> **Selected passage**:
--- START ---
How to use Dataset<Row> forEachPartion and groupByKey together

classic Classic list List threaded Threaded
1 message Options
Reply | Threaded
Open this post in threaded view
|

How to use Dataset<Row> forEachPartion and groupByKey together

Robin Kuttaiah
Hello all,

Am using  spark-2.3.0 and hadoop-2.7.4.
I have spark streaming application which listens to kafka topic, does some transformation and writes to Oracle database using JDBC client.


Step 1.
Read events from Kafka as shown below;
--------------------------------------
   Dataset<Row> kafkaEvents = getSparkSession().readStream().format("kafka")
          .option("kafka.bootstrap.servers", strKafkaAddress)
          .option("assign", strSubscription)
          .option("maxOffsetsPerTrigger", "100000")
--- END ---
> **Data provided**:
--- START ---
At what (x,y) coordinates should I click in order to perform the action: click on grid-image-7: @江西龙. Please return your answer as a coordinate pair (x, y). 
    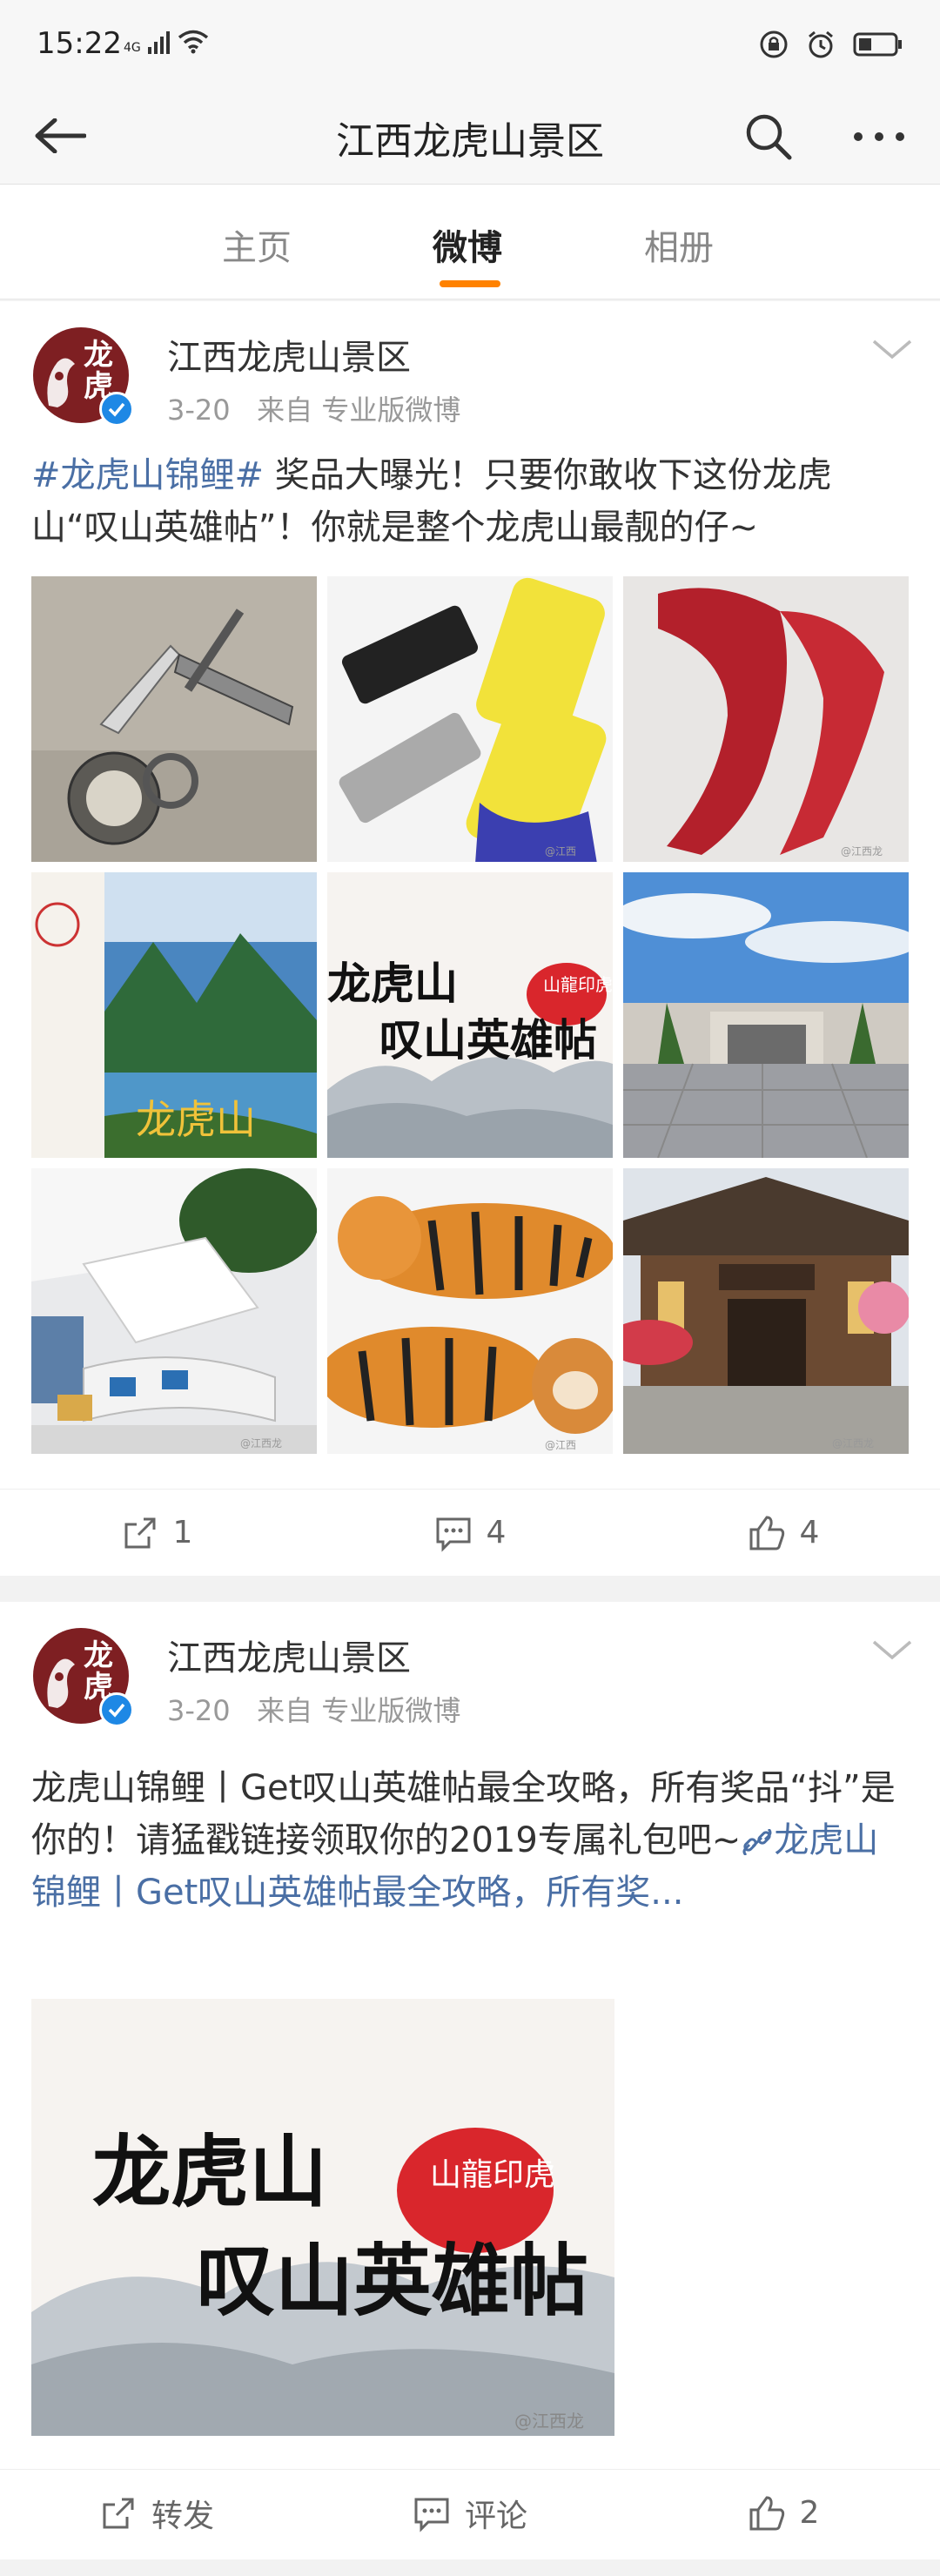
    Looking at the image, I should click on (174, 1311).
--- END ---
> **Aim of the exercise**: In the forum post about Dataset<Row> forEachPartion and groupByKey, which Spark and Hadoop versions does the poster say they are using?

> **Answer box**: spark-2.3.0 and hadoop-2.7.4